Actors have been mayors (Clint Eastwood). So have singers (Sonny Bono), high school football coaches (Rob Ford) and media moguls (Michael Bloomberg). Why not somebody from the art world?

On Tuesday, a 39-year-old curator and artist, Ingrid LaFleur, threw her hat into the ring for this year’s mayoral race in Detroit, a city where municipal finances and art have been uncomfortable bedfellows in recent years. During the city’s federal bankruptcy proceedings in 2013 and 2014, creditors pushed for the sale of valuable pieces from the collection of the Detroit Institute of Arts.

Ms. LaFleur, a Detroit native, helped establish an artist’s residency program at the Andy Warhol Museum in Pittsburgh and founded an Afro-futurist art and film program, Afrotopia, in Detroit.

Ingrid LaFleur’s mayoral campaign logo.

She said in an interview that after returning to her hometown after several years in New York and elsewhere, “I was at once very shocked at the state of the city, and at the same time really impressed with all the creative and social justice communities that were growing here.”

“I think this is our moment to reimagine not just the city, but city governing,” she said. “How we can truly govern in a way that supports our citizens in the work that they’re already doing and not create barriers to make it more difficult?”

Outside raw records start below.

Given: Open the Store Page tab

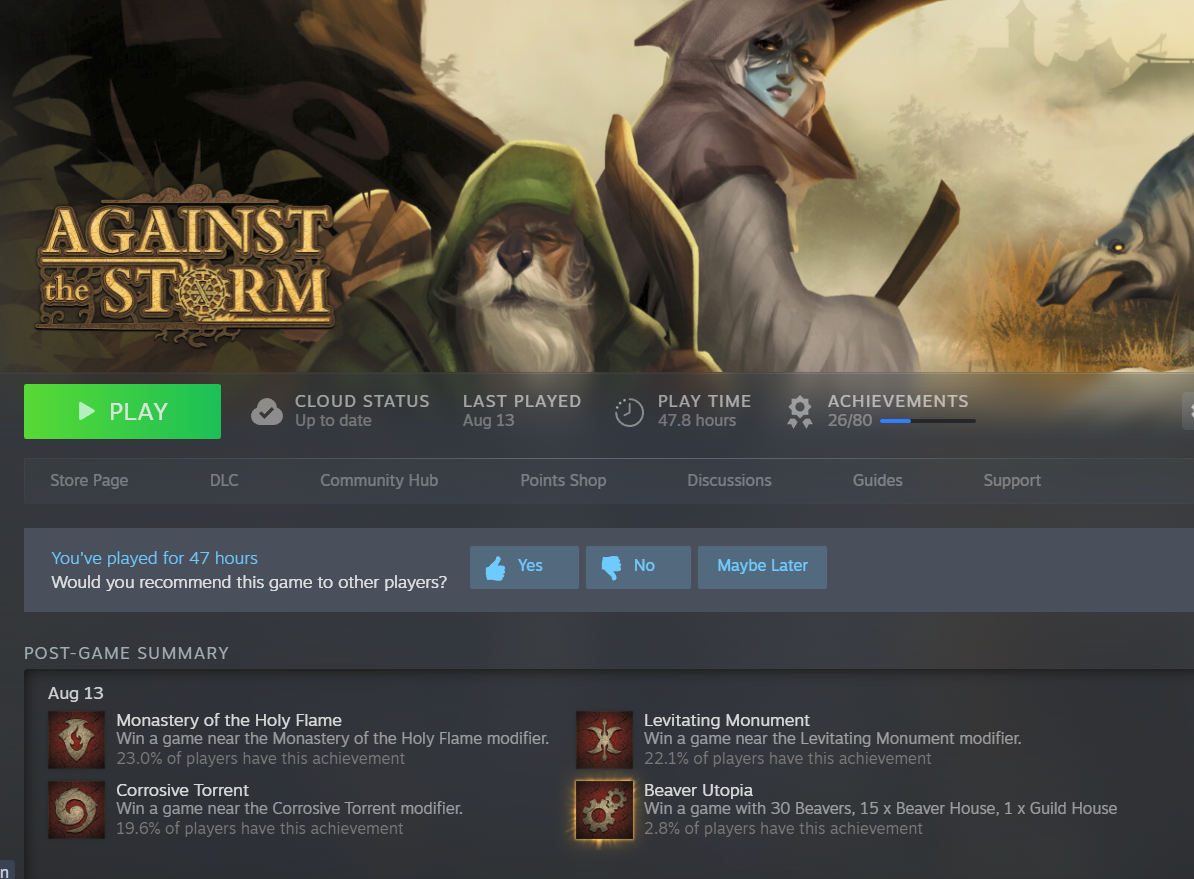Looking at the screenshot, I should (89, 481).
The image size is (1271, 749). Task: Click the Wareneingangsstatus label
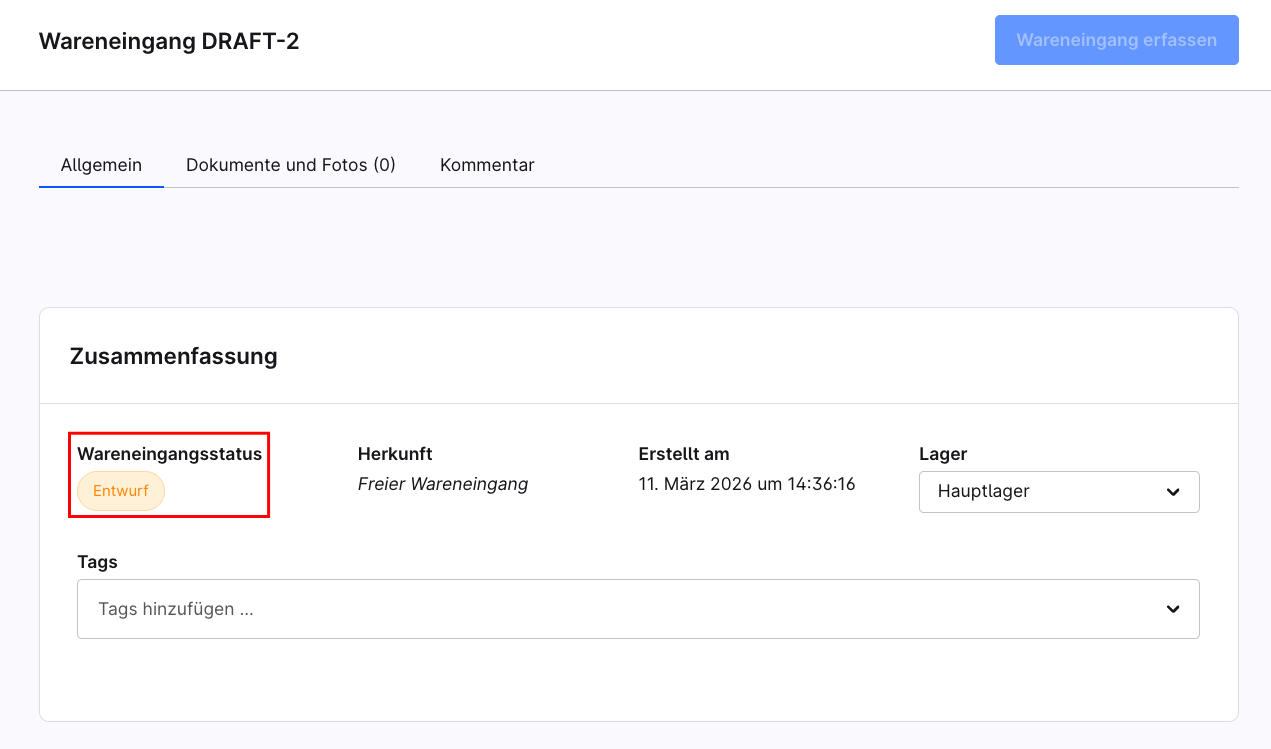169,454
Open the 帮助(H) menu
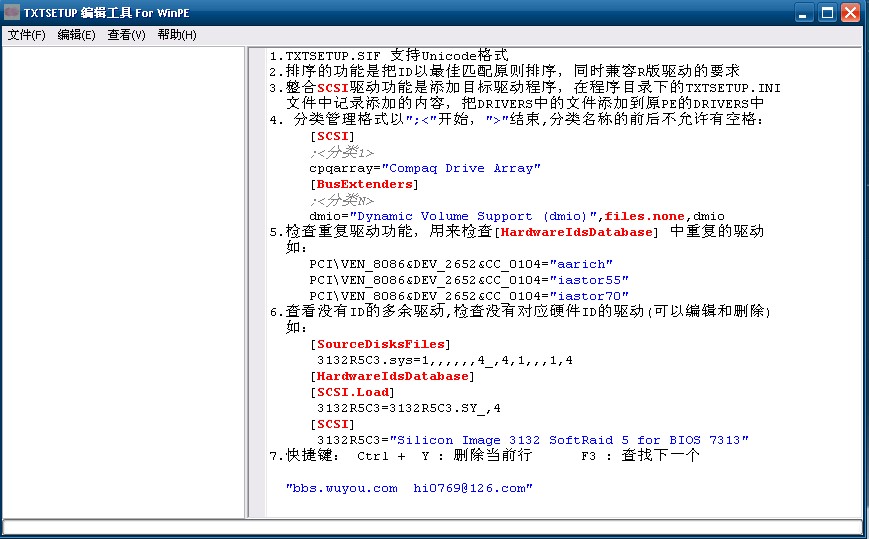The height and width of the screenshot is (539, 869). 177,35
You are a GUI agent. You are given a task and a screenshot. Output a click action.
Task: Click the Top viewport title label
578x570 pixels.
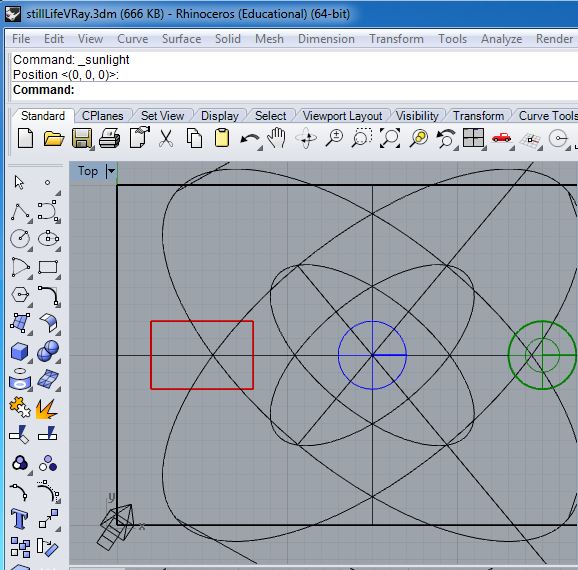88,171
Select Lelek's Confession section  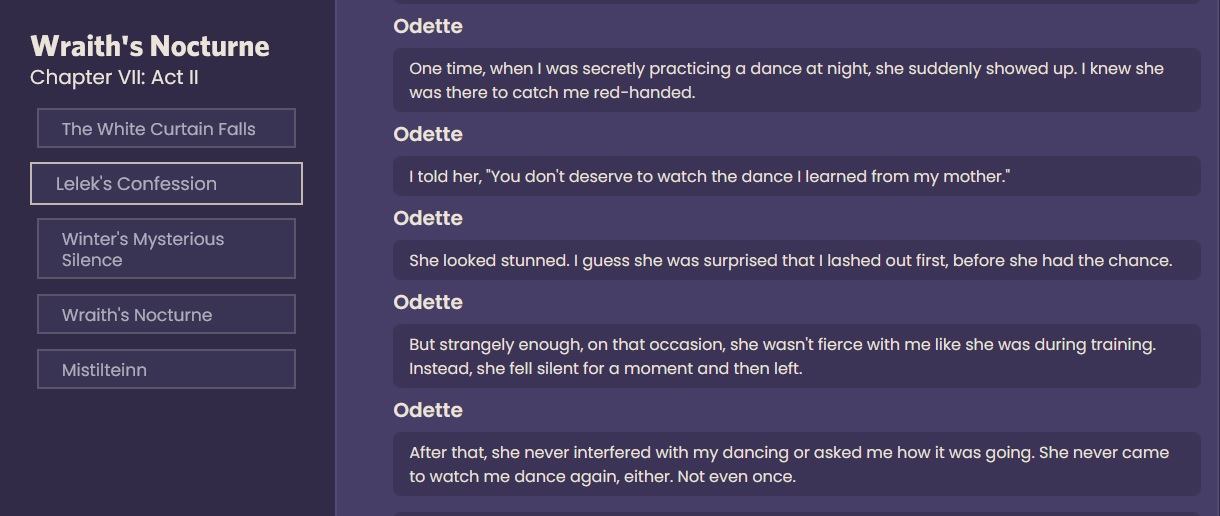pos(166,183)
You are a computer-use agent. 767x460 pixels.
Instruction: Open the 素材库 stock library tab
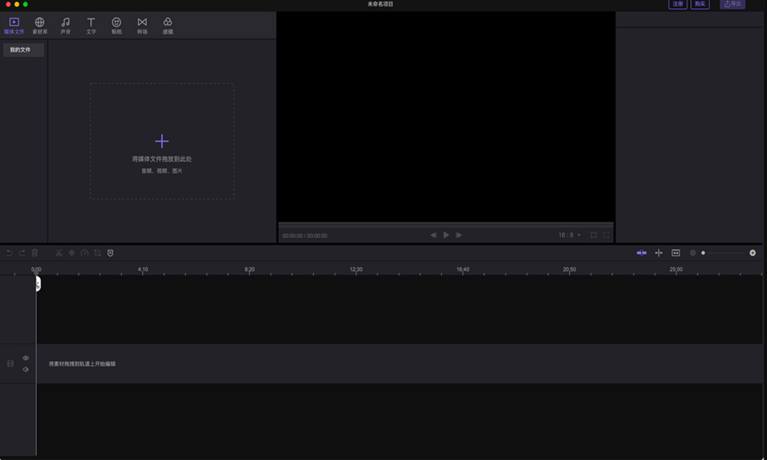[39, 25]
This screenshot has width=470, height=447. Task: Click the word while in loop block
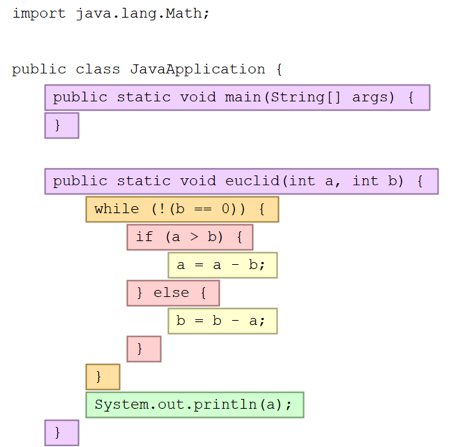tap(117, 209)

She said she was nearing the 500 petition signatures needed to get her name added to the ballot to challenge Mayor Mike Duggan, the first white mayor of the majority-black city since 1973, who has announced he will run again. (Ms. LaFleur is African-American.)

The Detroit Free Press reported that 15 people had taken out petitions so far to run for mayor but that no significant challenger to Mr. Duggan, a Democrat elected in 2013, had yet emerged. The primary is Aug. 8, and the nonpartisan election Nov. 7.

Ms. LaFleur said she considered her lack of campaign or governing experience a plus in a city with a long history of municipal corruption.

“I’m hyperaware of what I’m doing,” she said. “I’m not naïve about the political landscape of Detroit. But I’m a person who’s not beholden to anyone except the citizens of Detroit. I can be someone to reimagine the role of politician because I don’t have that kind of background.”

She added: “As curator and artist I’ve learned how to bring people together, to solve problems creatively, to be a good organizer, a good researcher.”

What about a good fund-raiser? “I know that Duggan raised $3 million for his run,” Ms. LaFleur said. “I won’t say I can’t do that. I’m just going to say that’s not our focus.”

“We plan to tap into the huge art and creative community that has taken root in this city, to reach voters through them,” she said. “Of course, if we could raise that kind of money we’d be very happy, and we’d use it wisely.”